Politics and economics and the rest of our usual fare seem far too dreary for such a mild spring day as today, so we might as well take time out to note an interesting development in the field of motion pictures. According to a report in London’s Telegraph, the steamy sex scene has all but disappeared from Hollywood fare.
The Fleet Street dispatch confirmed our own observation of the contemporary cinema. Although our theater-going virtually ceased way back in the four-dollar-ticket days, when we noticed that all the good movies had already been made, the advent of Netflix and other stay-at-home media have allowed us to indulge a purely sociological interest in the latest offerings to an extent that we have lately noticed a distinct lack of gratuitous sex and nudity. Having been regular movie-goers back in the ‘70s, when movie-makers felt obligated to insert a few bare breasts into even the most asexual plot lines, the frequent absence of such scenes is strikingly conspicuous.

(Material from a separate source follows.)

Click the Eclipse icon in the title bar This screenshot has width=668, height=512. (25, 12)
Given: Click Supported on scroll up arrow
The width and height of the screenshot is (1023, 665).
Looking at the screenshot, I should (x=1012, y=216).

More avid movie buffs will no doubt be able to cite numerous exceptions to this trend, and might even know the exact moment on the well-worn video disc to find them, but it’s certainly not like the old days when even such respectable actresses as Julie Andrews were routinely exposing themselves. In today’s cinema the actresses are more likely to be wielding actual bazookas rather than the slang variety, and shoot-outs seem far more common than sex scenes. This strikes the Telegraph’s correspondent as an odd development, given the continued popularity of sex, and it strikes us as doubly odd at a time when Hollywood is self-righteously embracing both the current gun control mania and an anything-goes sexual philosophy.
The Telegraph offers the expected economic explanation, citing the importance of an under-age audience that is theoretically excluded from any motion picture that receives an “R” rating. Although the theory is quite plausible, and backed up by quotes from suddenly censorious movie directors and producers, it overlooks a longer trend in the development of movies.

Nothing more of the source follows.